42.05 Upon written request of an employee, the personnel file of that employee shall be made available once per year for the employee's examination in the presence of an authorized representative of the Employer.

[7]    The employer argues that this proposal is not a matter which can be included in the conciliation board's Terms of Reference as it deals with matters that are specified in subsection 87(3) of the Act.

[8]    The employer objected to only two of the sub-clauses put forth by the bargaining agent with respect to Article 46 - Pay Administration. Specifically, it objected to the inclusion of sub-clauses 46.05 and New 46.07. Both of these proposed sub-clauses read as follows:

46.05 FSDP

(c)Amend to provide for a one year probationary period. Competencies for successful completion of the program need to be discussed to reflect a more realistic approach.

New 46.07

An FS employee assigned to a higher level position who is subsequently assigned to a lower classification level but higher than his/her substantive classification level, without resuming the duties of his substantive position, shall be paid a rate of pay which is equal to but not less than the rate the employee was receiving in the higher level position. If no such rate exists the employee will be paid at the maximum rate of pay for the lower level position. Future salary increases while in the acting position will be in accordance with the EX Group Salary Administration Plan.

[9]    The employer argues that the "bargaining agent's proposal with respect to sub-clause 46.05 is not a matter that can be included in the Conciliation Board's Terms of Reference as it deals with matters that are specified in subsections 57(2) and 87(3) of the PSSRA". It also objects to the inclusion of the sub-clause identified as New 46.07 as it "purports to apply to employees who are not members of the FS bargaining unit".

[10]    Finally, with respect to the bargaining agent's proposals regarding the new FS Classification Standard, the bargaining agent's proposal reads as follows:

Re Proposed new FS Classification Standard

If the employer intends to introduce a new classification standard during the term of this revised agreement, PAFSO has advised the employer of its position on this matter, specifically this includes:

  1. Negotiate the rating factors to be used to access positions in the FS Group.

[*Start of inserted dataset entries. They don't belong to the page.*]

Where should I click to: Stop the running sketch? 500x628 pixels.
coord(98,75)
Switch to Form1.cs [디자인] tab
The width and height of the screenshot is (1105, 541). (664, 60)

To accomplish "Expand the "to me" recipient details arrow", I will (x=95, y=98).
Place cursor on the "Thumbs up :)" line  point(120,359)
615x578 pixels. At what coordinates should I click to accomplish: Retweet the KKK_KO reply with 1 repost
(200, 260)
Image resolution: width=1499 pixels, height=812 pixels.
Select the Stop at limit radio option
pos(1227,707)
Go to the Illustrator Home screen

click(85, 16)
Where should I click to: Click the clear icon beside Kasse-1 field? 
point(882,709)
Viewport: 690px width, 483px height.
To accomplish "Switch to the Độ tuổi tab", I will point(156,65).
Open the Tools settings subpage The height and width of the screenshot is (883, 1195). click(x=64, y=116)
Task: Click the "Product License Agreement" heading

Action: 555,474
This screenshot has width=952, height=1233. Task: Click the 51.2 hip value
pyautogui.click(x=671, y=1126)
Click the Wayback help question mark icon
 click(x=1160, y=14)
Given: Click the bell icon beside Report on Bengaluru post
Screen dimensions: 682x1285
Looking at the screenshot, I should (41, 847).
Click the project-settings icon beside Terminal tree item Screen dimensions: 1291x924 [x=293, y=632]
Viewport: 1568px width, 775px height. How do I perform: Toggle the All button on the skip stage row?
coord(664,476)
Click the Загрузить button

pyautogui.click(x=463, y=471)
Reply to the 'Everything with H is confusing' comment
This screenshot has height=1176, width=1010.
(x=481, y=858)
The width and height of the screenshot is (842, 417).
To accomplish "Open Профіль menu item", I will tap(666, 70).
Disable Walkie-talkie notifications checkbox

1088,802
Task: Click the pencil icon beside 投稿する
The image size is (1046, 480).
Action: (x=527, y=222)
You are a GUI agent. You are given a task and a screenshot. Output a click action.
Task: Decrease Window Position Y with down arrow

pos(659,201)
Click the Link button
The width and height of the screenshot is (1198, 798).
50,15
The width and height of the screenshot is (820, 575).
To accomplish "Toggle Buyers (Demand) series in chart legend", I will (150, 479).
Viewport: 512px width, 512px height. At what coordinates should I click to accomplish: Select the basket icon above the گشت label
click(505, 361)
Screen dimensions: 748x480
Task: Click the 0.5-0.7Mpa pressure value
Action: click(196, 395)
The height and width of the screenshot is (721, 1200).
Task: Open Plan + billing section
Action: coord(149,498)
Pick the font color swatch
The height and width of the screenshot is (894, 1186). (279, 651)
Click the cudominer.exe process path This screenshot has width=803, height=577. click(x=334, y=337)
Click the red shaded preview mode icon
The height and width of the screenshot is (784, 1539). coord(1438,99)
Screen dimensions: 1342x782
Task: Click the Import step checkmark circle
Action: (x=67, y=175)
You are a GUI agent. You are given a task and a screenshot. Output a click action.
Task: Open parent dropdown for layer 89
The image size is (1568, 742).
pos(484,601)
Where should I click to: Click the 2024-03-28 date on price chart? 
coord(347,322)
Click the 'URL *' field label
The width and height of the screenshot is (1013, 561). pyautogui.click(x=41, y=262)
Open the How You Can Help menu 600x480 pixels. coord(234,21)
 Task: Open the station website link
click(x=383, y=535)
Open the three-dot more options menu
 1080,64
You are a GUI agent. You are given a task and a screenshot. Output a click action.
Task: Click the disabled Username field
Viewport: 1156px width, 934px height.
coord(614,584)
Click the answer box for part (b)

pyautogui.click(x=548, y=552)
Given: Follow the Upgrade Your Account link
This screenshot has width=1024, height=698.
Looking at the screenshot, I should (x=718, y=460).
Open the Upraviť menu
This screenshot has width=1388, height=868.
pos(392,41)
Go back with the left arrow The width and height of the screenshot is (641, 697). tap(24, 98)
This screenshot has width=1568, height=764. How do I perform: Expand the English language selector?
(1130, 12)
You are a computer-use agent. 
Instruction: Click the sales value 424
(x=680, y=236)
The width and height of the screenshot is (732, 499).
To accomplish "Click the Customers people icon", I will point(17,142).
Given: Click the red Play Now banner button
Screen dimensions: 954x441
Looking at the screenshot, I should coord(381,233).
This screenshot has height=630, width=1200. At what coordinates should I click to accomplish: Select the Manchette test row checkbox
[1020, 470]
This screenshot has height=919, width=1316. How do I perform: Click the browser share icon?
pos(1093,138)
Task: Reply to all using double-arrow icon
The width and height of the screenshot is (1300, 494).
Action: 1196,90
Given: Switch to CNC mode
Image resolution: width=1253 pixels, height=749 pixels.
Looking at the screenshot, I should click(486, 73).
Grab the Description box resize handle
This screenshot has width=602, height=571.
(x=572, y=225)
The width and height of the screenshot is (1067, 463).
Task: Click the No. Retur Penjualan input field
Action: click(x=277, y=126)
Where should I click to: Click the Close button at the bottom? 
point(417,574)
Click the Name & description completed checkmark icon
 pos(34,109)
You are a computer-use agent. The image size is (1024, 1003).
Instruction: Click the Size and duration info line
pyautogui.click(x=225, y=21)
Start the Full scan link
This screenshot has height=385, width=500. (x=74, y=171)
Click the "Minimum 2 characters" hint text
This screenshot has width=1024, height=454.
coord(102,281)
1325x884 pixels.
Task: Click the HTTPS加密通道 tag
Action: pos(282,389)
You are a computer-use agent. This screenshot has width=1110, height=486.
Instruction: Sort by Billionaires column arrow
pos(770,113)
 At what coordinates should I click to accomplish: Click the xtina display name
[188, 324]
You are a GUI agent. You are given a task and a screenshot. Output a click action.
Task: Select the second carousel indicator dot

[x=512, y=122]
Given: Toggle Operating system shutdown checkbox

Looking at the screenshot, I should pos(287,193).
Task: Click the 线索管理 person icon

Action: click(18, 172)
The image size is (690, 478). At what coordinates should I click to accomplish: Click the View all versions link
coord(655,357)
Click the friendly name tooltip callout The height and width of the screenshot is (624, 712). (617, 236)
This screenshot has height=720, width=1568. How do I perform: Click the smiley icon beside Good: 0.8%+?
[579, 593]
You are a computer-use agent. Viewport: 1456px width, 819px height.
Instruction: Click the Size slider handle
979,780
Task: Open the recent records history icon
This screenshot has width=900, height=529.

  2. Negotiate the number of positions at each level and the number of levels in the new standard.

  3. Negotiate a classification grievance process that will provide for the adjudication of classification grievances by an independent third party such as the PSSRB.

  4. Negotiate the FS group definition.

  5. Negotiate the conversion rules for all FS employees converted to the new standard, where necessary providing full salary protection.

  6. Negotiate the length of the FSDP and performance assessment factors for graduation.

  7. Negotiate the implementation date of the new standard and the rates of pay for each level.

[11]    The employer argues that the essence of the bargaining agent's proposal relates to the classification of positions and is therefore in violation of section 7 of the Act. The employer stated, in its letter dated July 14, 2004, that it had shared information with the bargaining agent with respect to the development of a new classification standard and was prepared to discuss the compensation matters which would arise out of the introduction of a new classification standard. However, it had also, on numerous occasions, clearly indicated to the bargaining agent that it was opposed to bargaining this matter. The employer also argues that the inclusion of these proposals in the Terms of Reference of the conciliation board would not be in the interest of assisting the parties in reaching an agreement as specified in section 84 of the Act. With respect to the specific proposals put forth by the bargaining agent, the employer argued as follows:

  1. The bargaining agent's proposal with respect to paragraph 1 deals with matters that are specified in sections 7 and 57(2) of the Act.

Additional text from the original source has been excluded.